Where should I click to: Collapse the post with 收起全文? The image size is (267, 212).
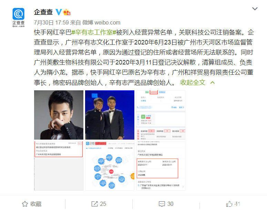click(193, 82)
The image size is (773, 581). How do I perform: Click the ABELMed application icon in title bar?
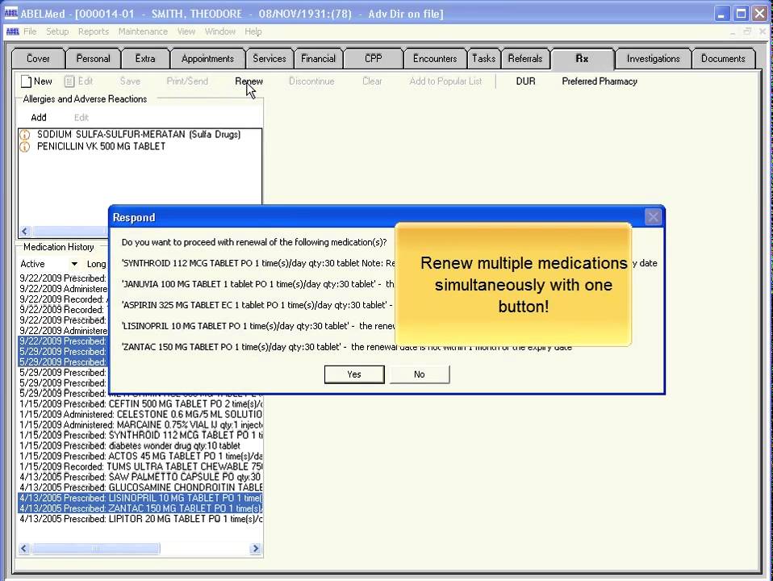[x=10, y=14]
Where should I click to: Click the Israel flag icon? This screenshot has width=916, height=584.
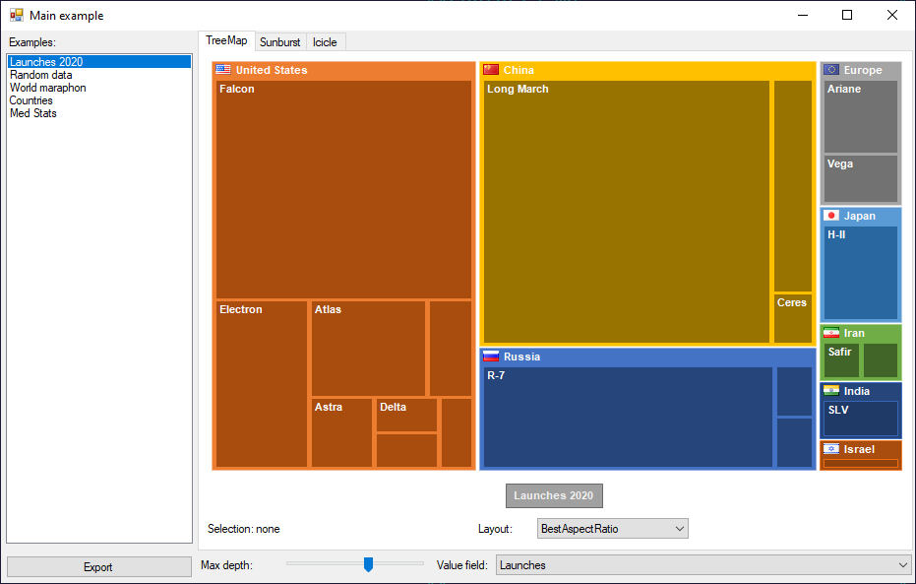(829, 449)
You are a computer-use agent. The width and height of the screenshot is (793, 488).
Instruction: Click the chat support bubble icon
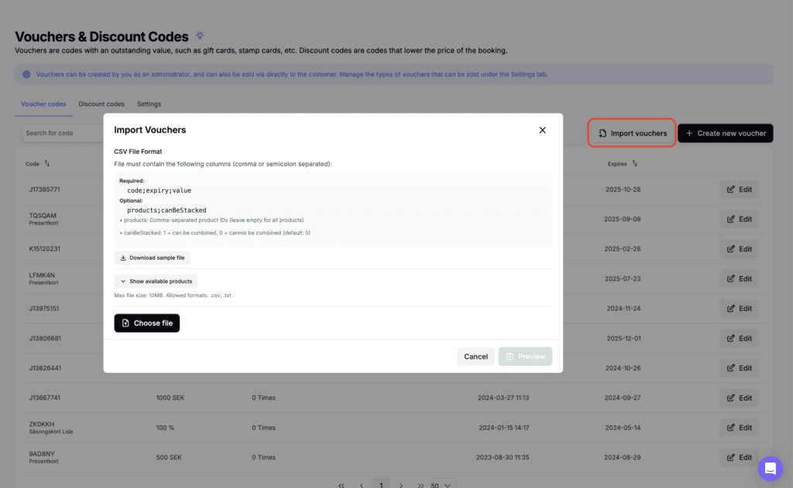(770, 468)
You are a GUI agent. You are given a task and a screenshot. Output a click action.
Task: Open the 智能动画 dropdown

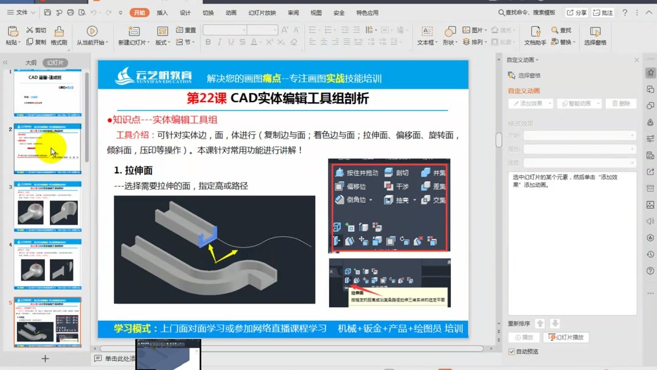(x=580, y=103)
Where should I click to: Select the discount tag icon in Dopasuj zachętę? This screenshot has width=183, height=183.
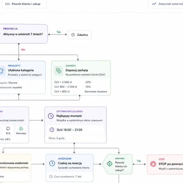tap(59, 71)
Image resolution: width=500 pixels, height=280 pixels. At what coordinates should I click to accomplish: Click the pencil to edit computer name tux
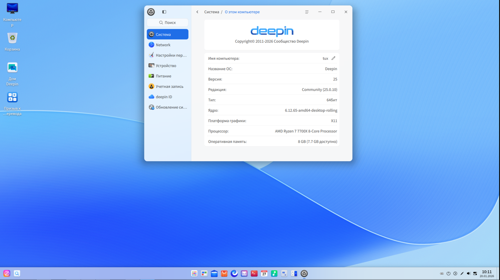coord(333,58)
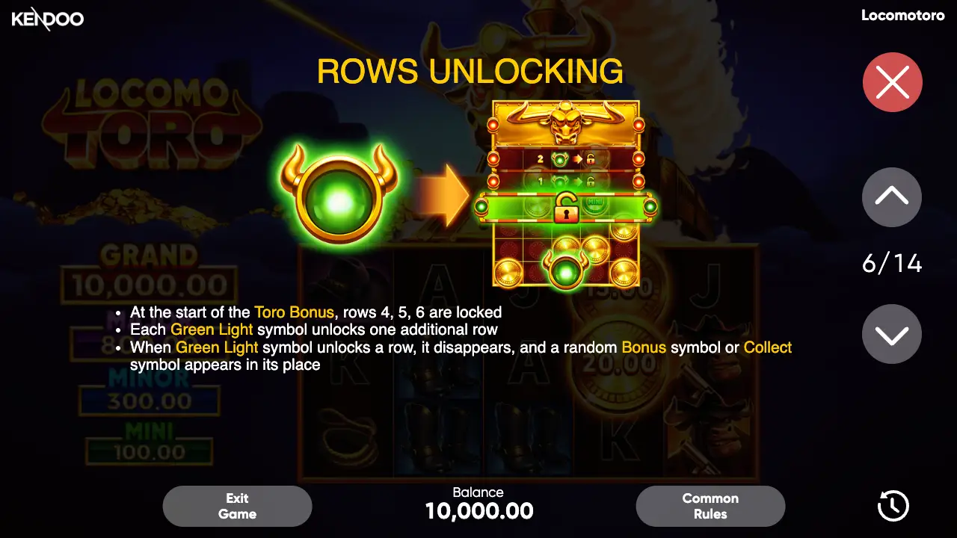Screen dimensions: 957x538
Task: Click the Locomotoro title text
Action: [903, 15]
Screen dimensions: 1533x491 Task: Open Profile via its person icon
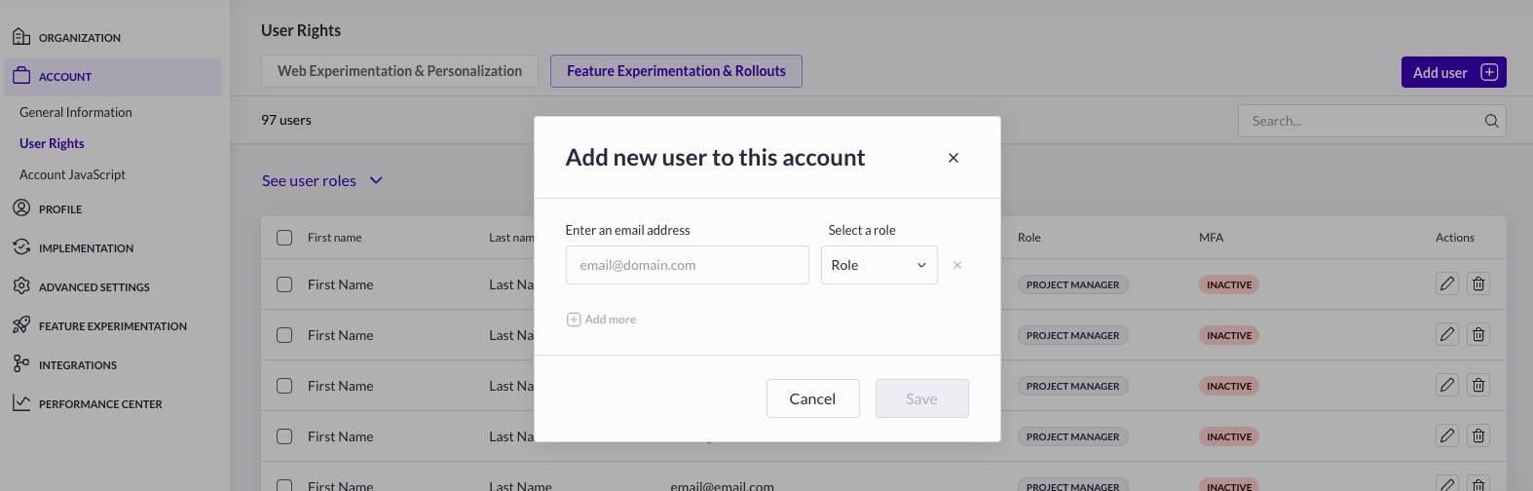pos(21,208)
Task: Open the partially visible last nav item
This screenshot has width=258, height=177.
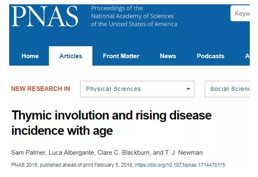Action: point(247,56)
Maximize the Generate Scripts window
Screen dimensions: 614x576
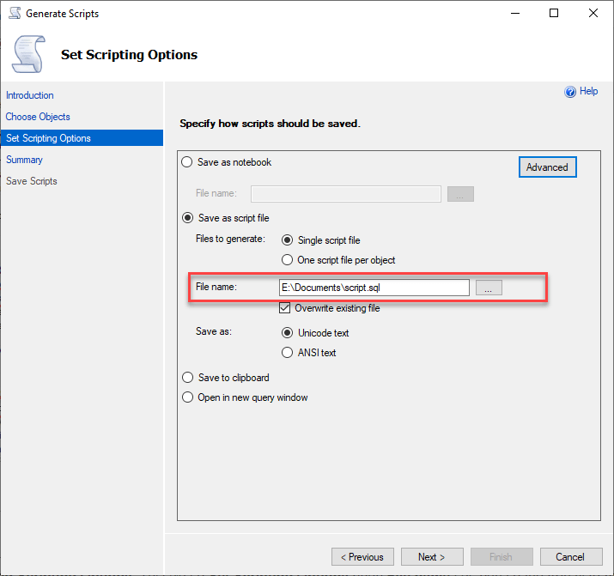[554, 13]
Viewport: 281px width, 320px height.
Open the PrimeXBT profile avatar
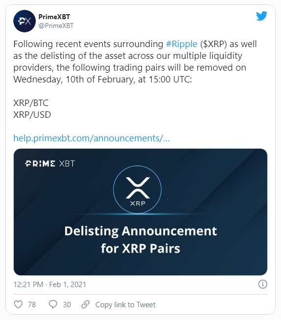pyautogui.click(x=25, y=21)
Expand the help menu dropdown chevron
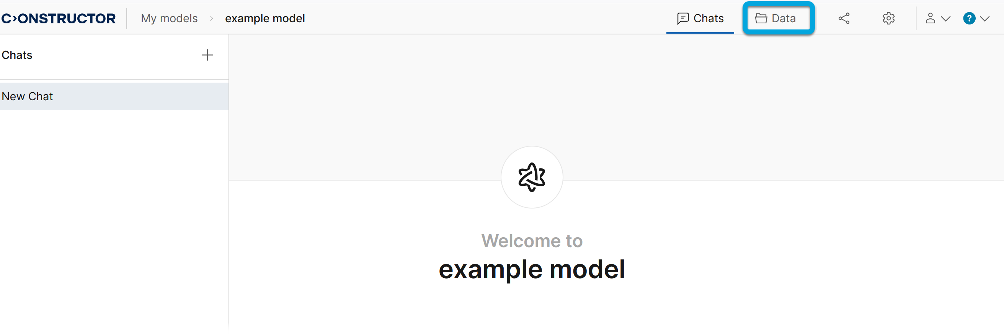 (x=985, y=19)
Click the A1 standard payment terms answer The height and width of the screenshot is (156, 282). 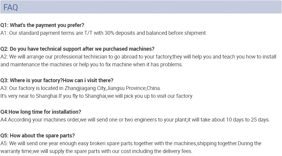point(104,33)
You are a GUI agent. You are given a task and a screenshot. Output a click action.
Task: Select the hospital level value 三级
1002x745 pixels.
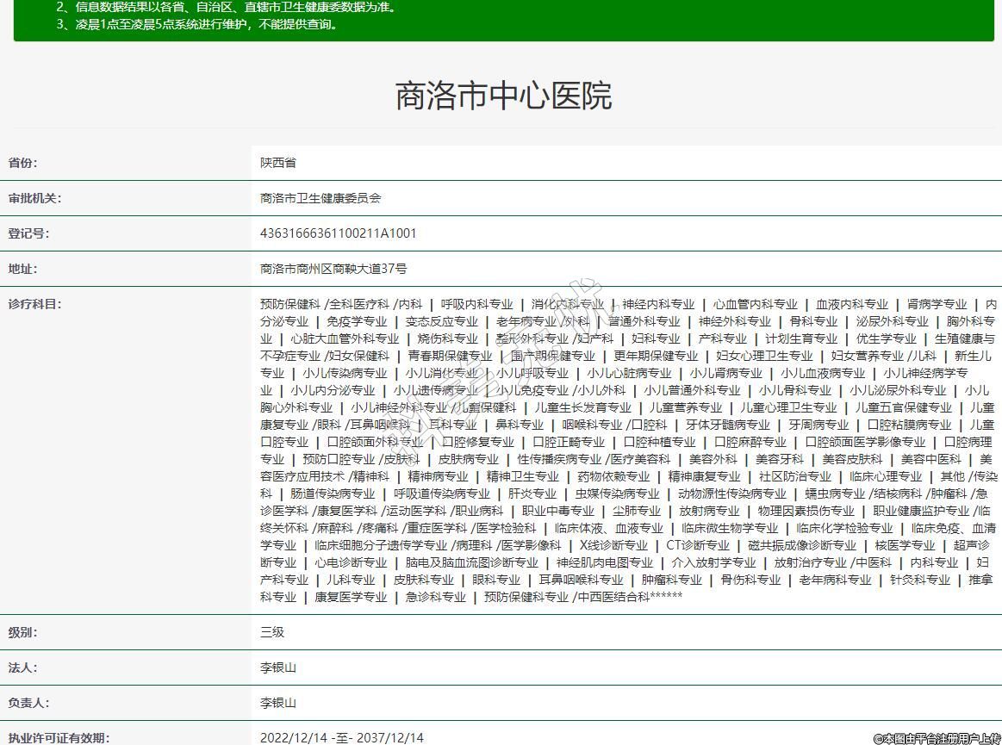point(271,632)
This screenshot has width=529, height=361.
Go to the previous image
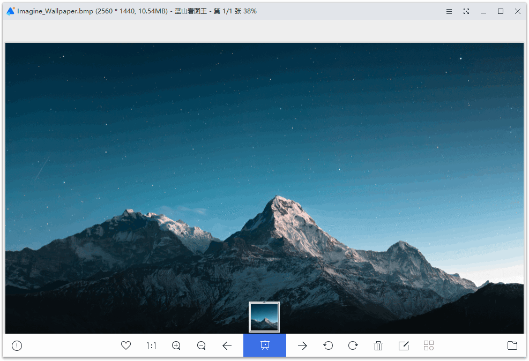[x=227, y=346]
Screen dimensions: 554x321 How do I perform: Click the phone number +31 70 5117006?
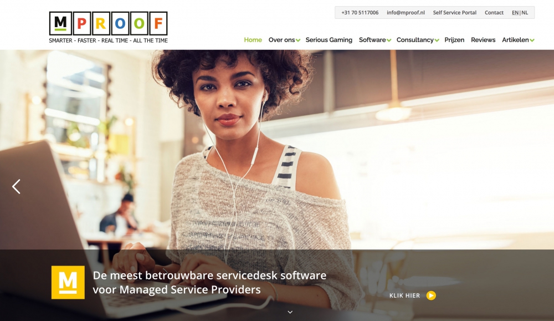coord(360,13)
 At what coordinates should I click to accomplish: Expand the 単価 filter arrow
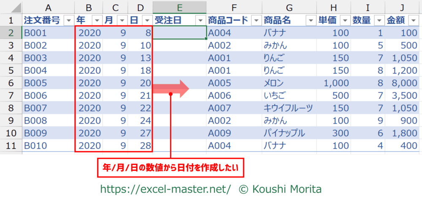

* * * *

WHAT THE TASK ASKS:
Reproduce exactly the lines that run from the line holding "Go to the previous image" through the final line of the entries, and omit every picture.

ANSWER SPACE:
Go to the previous image
[x=227, y=346]
Screen dimensions: 554x321 How do I perform: Click the phone number +31 70 5117006?
coord(360,13)
 At what coordinates should I click to accomplish: Expand the 単価 filter arrow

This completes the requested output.